総得点が一定以上、というのは他試験と同じ。ですが社労士は、それに加えて 各科目ごとに最低ライン(基準点) が設けられています。
つまり、合計点が高くても、どこか一科目が極端に低いと、それだけで合格が遠のく仕組み。逆に言えば、突出した得意科目で稼ぐより、苦手科目を作らずに全体をならす ことが、合格設計の中心になる、ということです。
社労士の合格は「総得点」+「各科目の基準点」の二重構造。1科目でも基準点を割ると届きにくい。だからこそ、得意を伸ばすより、薄い科目をなくす設計が効いてくる。
なお、各科目の基準点は、その年の問題の難しさに応じて補正されることがあります。ある科目が全体的に難しかった年は、基準点が引き下げられる調整が入る、というイメージ。数字は固定ではなく、年ごとに調整される——この点も頭の片隅に置いておくと、過度に数字に振り回されずに済みます。
この仕組みを知っておくと、勉強の戦略がぶれません。よくあるのが「得意な年金で高得点を狙って、苦手な労働一般は捨てる」という発想。ですが基準点の二重構造があるかぎり、これは設計として噛み合いにくい。捨てた科目が基準点を割れば、ほかでどれだけ稼いでも届きにくいからです。
だから合格まで届いた人の多くは、「苦手科目をゼロ点近くにしない」ことを最優先に置いていました。満点を狙うのではなく、どの科目も基準点をひとまず越える——この“底上げ”の発想が、社労士の合格設計の中心にある、というのが取材を通じての実感です。言い換えれば、突出した才能よりも、全体を平らにならす丁寧さが報われる試験、ということでもあります。
合格率の実像と、合格までの距離
合格率は、毎年おおむね5〜7%前後。数字だけを見れば、たしかに狭い門です。ここは正直にお伝えしておきます。
ただ、この母数には「受験資格は満たしたが、準備が間に合わなかった人」も含まれています。最後まで仕上げ切った人だけで見れば、数字の印象ほど絶望的ではない、というのが取材で繰り返し聞こえてきた実像でした。
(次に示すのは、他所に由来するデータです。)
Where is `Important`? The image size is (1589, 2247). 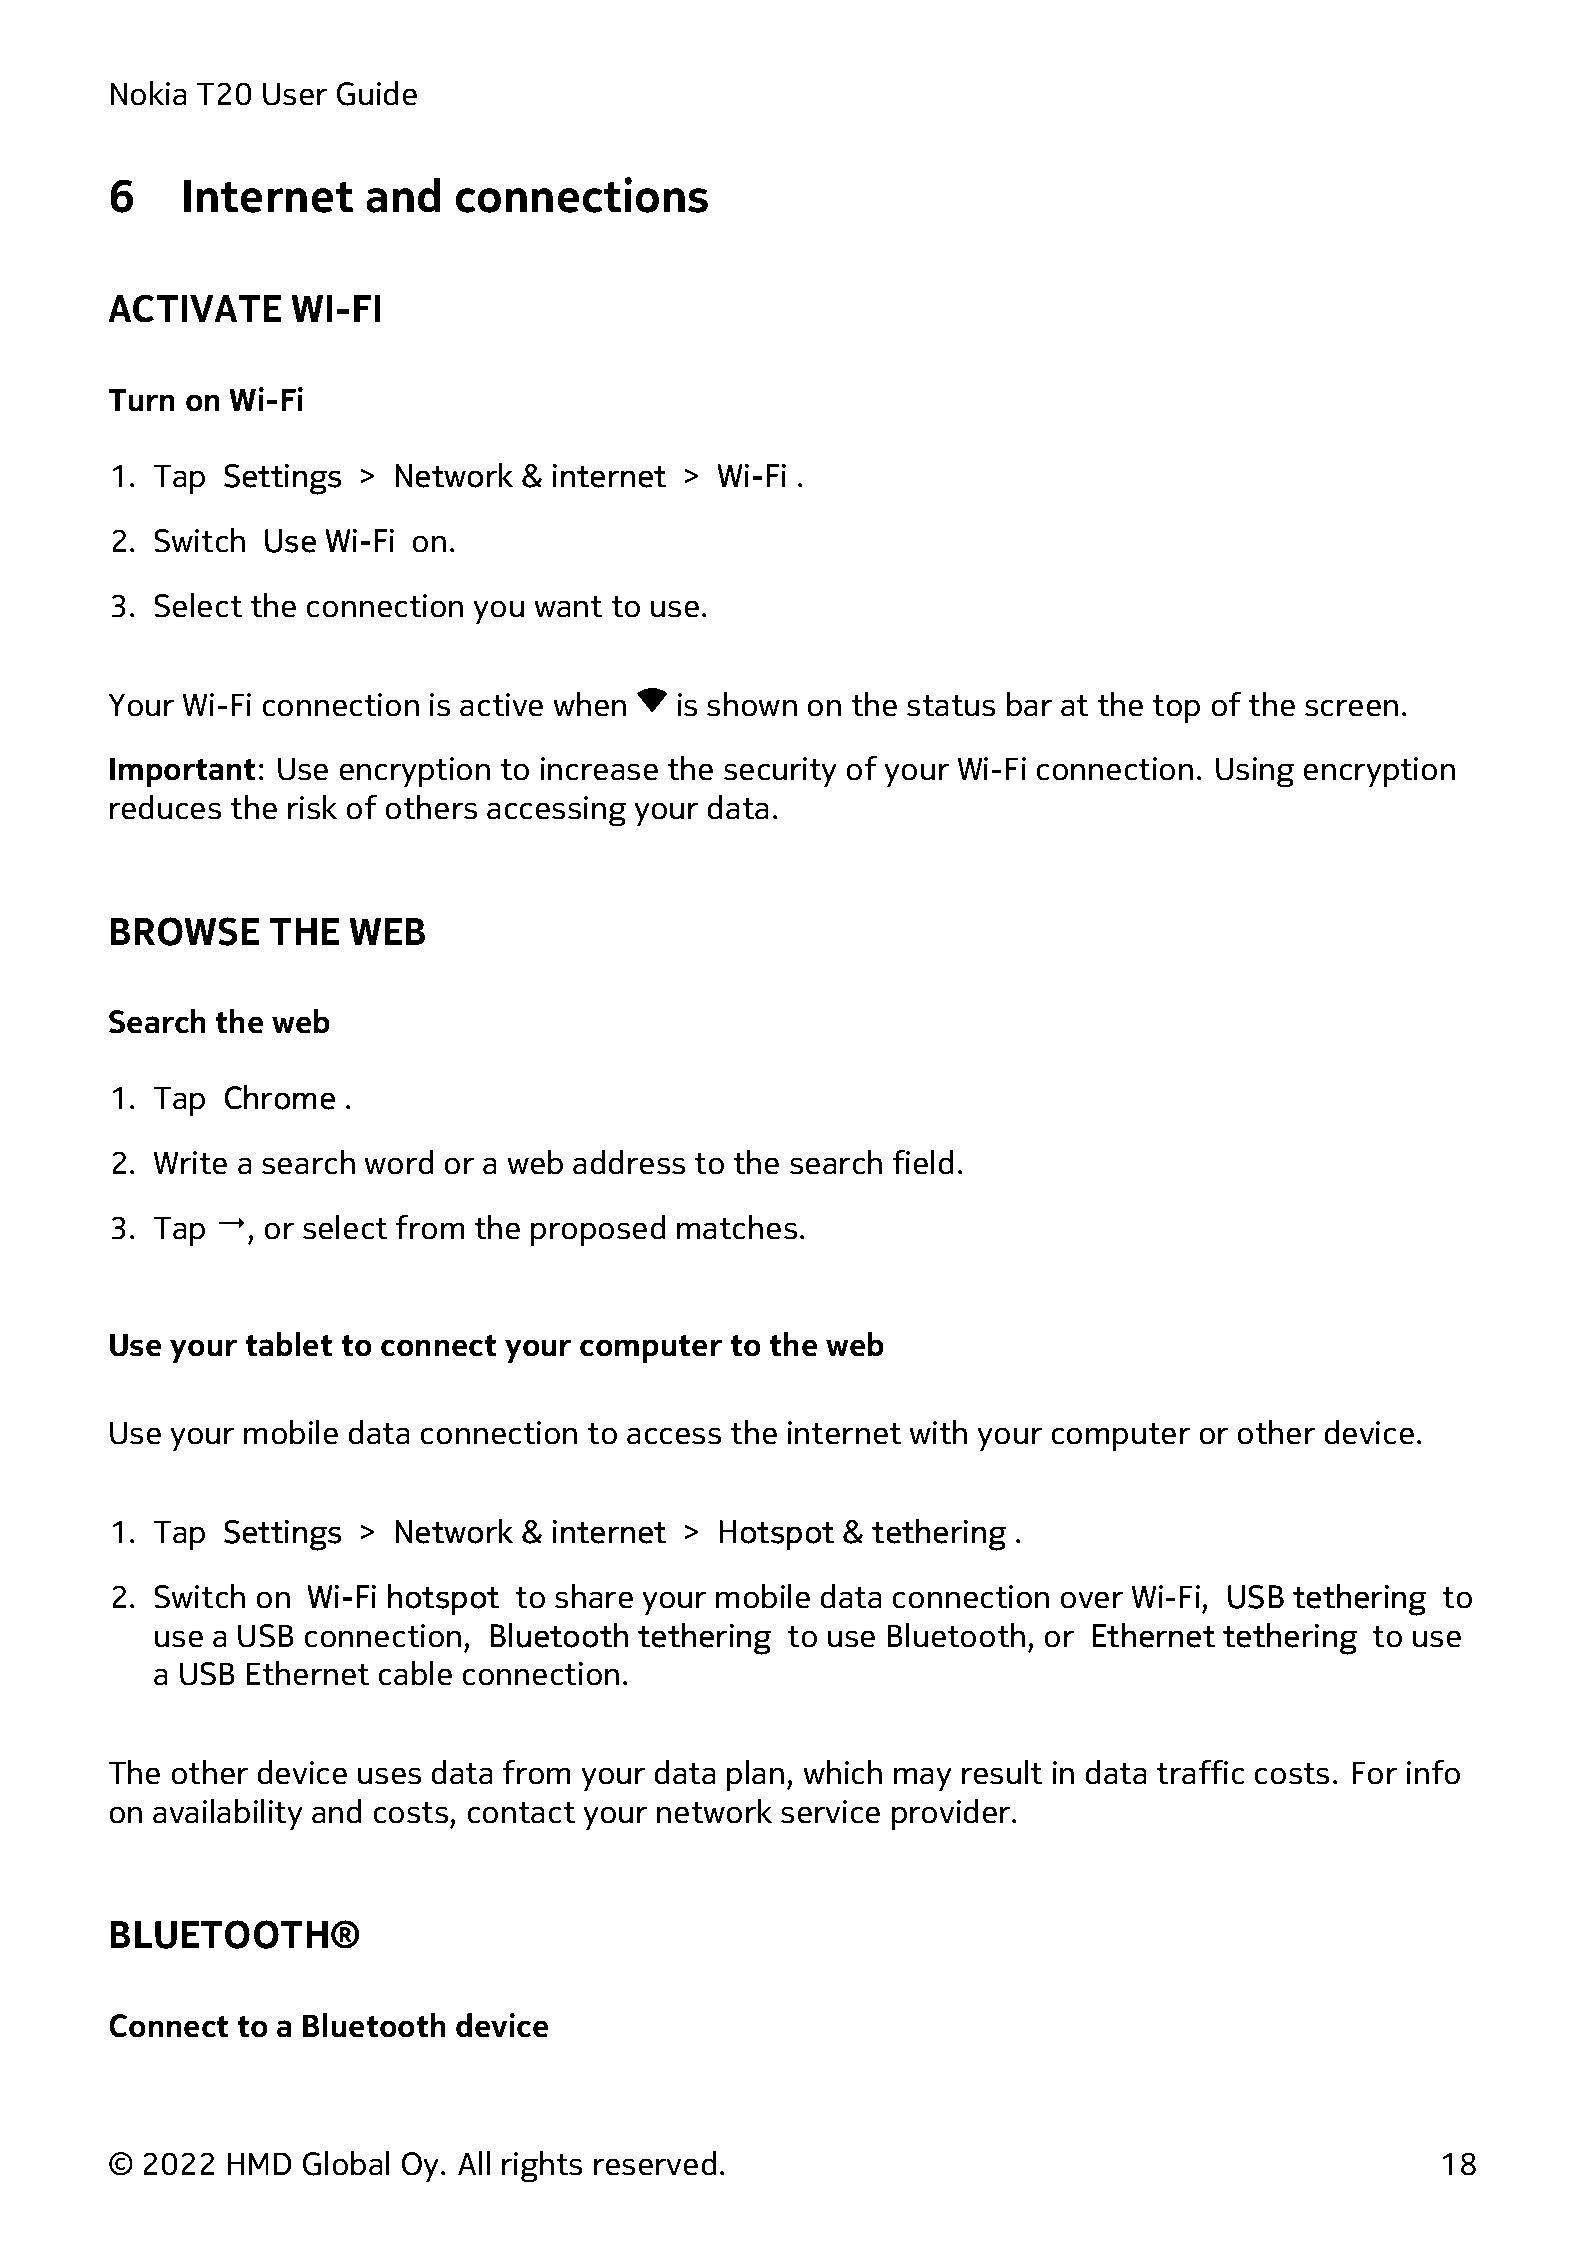 Important is located at coordinates (183, 772).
勉強時間の目安は、800〜1,000時間ほどと言われます。1日2時間ペースなら、1年強で合格圏が見えてくる感覚。長い道のりですが、年1回の試験だからこそ、逆に「次の試験日」という一本のゴールに向けて設計を組みやすい、という側面もあります。
それから社労士は「積み上げが返ってくる試験」だとよく言われます。範囲は広いものの、出題の骨格には一定の安定がある。続けた分だけ手応えが戻ってくる——これは、走り切った人たちが口をそろえて言うところでした。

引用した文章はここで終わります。